Is your school being as green as you think it is?

Between 2007 and 2014, emissions per square foot declined 13 percent

Despite higher ed’s progress in reducing energy use and making facilities more sustainable, it turns out that the biggest factor in the drop has been due to a change from coal and oil to natural gas, a cleaner-burning fuel.

Between 2007 and 2014, emissions per square foot have declined 13 percent, found a recent study of energy use and carbon emissions data at 343 U.S. colleges and universities from Sightlines, a university facilities cost-analysis provider, and the University of New Hampshire Sustainability Institute.

The concept of carbon emission reduction is relatively new, and although many institutions have enthusiastically enacted measures and erected “green” buildings, it’s an ongoing learning process.

According to Jennifer Andrews,project director for the Sustainability Institute at UNH, there are two prevalent misconceptions about green buildings. The first is that many institutions think that simply putting up a green building is a cure-all.

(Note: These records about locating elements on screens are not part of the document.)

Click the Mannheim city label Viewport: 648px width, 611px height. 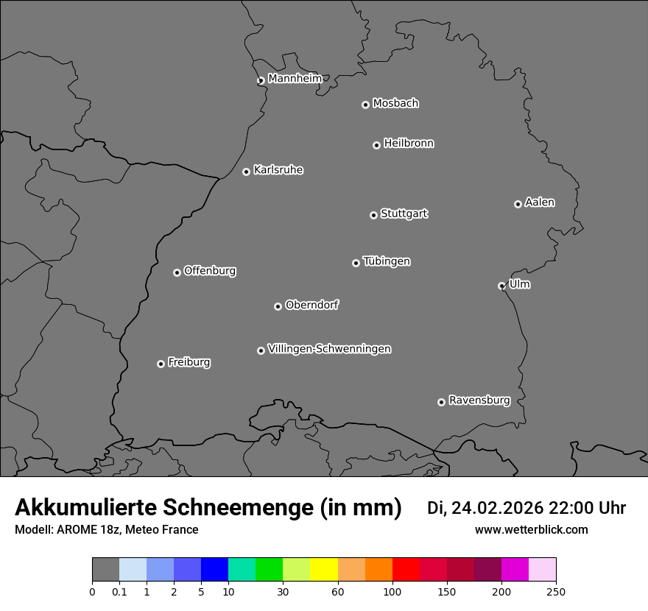(x=295, y=79)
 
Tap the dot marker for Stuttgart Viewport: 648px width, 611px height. (x=373, y=215)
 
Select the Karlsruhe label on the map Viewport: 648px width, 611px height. (x=278, y=170)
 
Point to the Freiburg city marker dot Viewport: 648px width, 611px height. (x=161, y=364)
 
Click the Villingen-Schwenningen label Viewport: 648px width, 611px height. (x=329, y=349)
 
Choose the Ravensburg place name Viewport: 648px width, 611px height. (x=479, y=400)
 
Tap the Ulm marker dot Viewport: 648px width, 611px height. (x=501, y=286)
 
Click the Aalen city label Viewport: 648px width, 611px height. (x=540, y=202)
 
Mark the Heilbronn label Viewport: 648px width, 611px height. (x=409, y=144)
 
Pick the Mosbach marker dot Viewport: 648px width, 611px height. (x=365, y=105)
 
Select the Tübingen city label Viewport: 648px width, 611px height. (x=387, y=261)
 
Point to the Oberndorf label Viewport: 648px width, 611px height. (x=311, y=305)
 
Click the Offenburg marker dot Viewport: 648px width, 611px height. (x=177, y=272)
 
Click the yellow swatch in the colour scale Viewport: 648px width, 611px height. (x=324, y=570)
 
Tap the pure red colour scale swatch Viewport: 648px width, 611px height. (x=406, y=570)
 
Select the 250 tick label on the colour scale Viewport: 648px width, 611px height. (x=556, y=591)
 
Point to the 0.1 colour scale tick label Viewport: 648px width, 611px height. (x=119, y=591)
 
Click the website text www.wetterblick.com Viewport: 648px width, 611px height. (x=531, y=529)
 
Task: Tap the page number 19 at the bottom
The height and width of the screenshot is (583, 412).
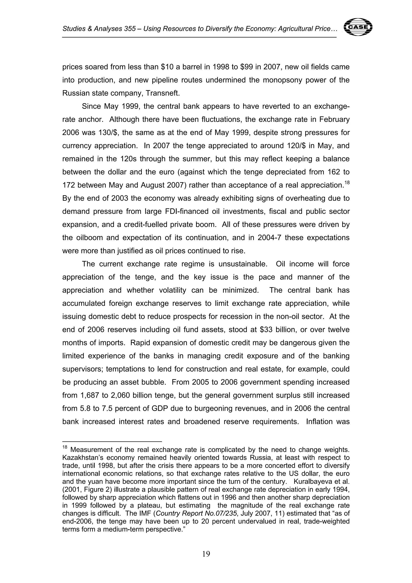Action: pos(206,554)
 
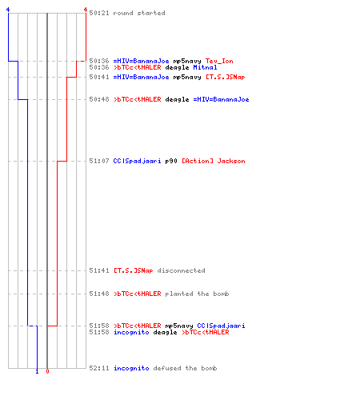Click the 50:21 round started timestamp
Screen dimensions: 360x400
99,13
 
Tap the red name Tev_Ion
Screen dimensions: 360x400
219,61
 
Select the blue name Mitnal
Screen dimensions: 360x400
205,67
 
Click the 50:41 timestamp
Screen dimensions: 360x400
99,77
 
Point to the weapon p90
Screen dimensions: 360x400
171,161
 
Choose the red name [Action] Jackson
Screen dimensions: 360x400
214,161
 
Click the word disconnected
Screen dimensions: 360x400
181,270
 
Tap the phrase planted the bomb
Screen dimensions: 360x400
197,294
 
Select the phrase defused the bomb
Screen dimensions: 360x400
185,368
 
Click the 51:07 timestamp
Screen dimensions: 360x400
99,161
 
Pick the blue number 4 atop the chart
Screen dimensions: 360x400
8,10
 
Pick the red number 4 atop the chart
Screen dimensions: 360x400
86,10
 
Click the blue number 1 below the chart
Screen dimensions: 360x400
37,371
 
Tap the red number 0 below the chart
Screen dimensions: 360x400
47,371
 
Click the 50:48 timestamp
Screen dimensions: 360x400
99,99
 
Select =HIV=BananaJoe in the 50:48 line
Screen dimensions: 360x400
221,99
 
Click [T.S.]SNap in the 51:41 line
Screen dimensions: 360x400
134,270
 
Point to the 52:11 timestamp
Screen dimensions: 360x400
99,368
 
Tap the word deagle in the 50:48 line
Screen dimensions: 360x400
177,99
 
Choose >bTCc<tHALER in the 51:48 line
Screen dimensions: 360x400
138,294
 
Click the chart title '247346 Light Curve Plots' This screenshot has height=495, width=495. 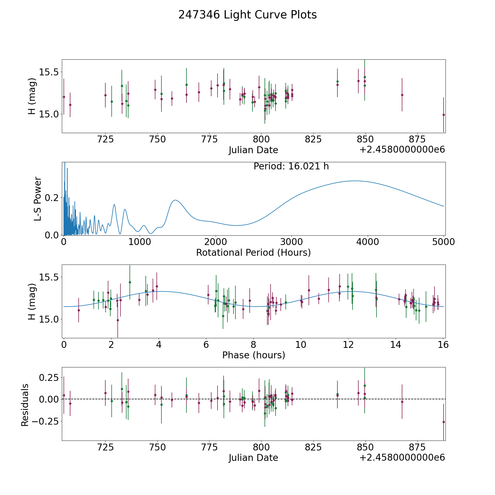coord(248,15)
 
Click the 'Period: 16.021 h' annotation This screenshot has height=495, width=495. coord(291,166)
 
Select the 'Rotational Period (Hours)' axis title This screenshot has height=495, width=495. coord(253,252)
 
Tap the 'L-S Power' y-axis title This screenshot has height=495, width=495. coord(38,199)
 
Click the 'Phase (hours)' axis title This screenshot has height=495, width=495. coord(253,355)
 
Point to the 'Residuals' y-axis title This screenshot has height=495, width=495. coord(25,405)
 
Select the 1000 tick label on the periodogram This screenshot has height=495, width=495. coord(139,242)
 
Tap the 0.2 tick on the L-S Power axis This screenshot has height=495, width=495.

“I think people’s experience on the ground suggests that’s not true,” she says. “It’s more complicated than that.” As in any evolving endeavor, unanticipated issues have needed to be resolved, which often requires additional resources, time and effort.

The second misconception: that green buildings are only for schools that “have a lot of money to play with,” Andrews says.

“That goes back to first cost versus long-term cost. Very often, if you design, build and operate a green building, in the long run it is a much less expensive proposition, and hopefully a more attractive one. For [decision-makers] it comes down to, are we talking about one year or are we talking about the life of that building? It’s all perspective.”

The analysis, based on 1.5 billion square feet of campus facilities, also found that replacing older, inefficient buildings with new, more efficient ones was not lowering emissions. “It isn’t the case that more-efficient buildings aren’t more efficient,” says Andrews. “It’s the case that we tend not to just replace but upgrade, and a lot of those upgrades are energy intensive.”

Consequently, energy use was only down just 2 percent since 2007. There has also been a significant increase in campus expansions, which has offset much of the reduction in carbon emissions as additional buildings, even fuel-efficient ones, boost power needs.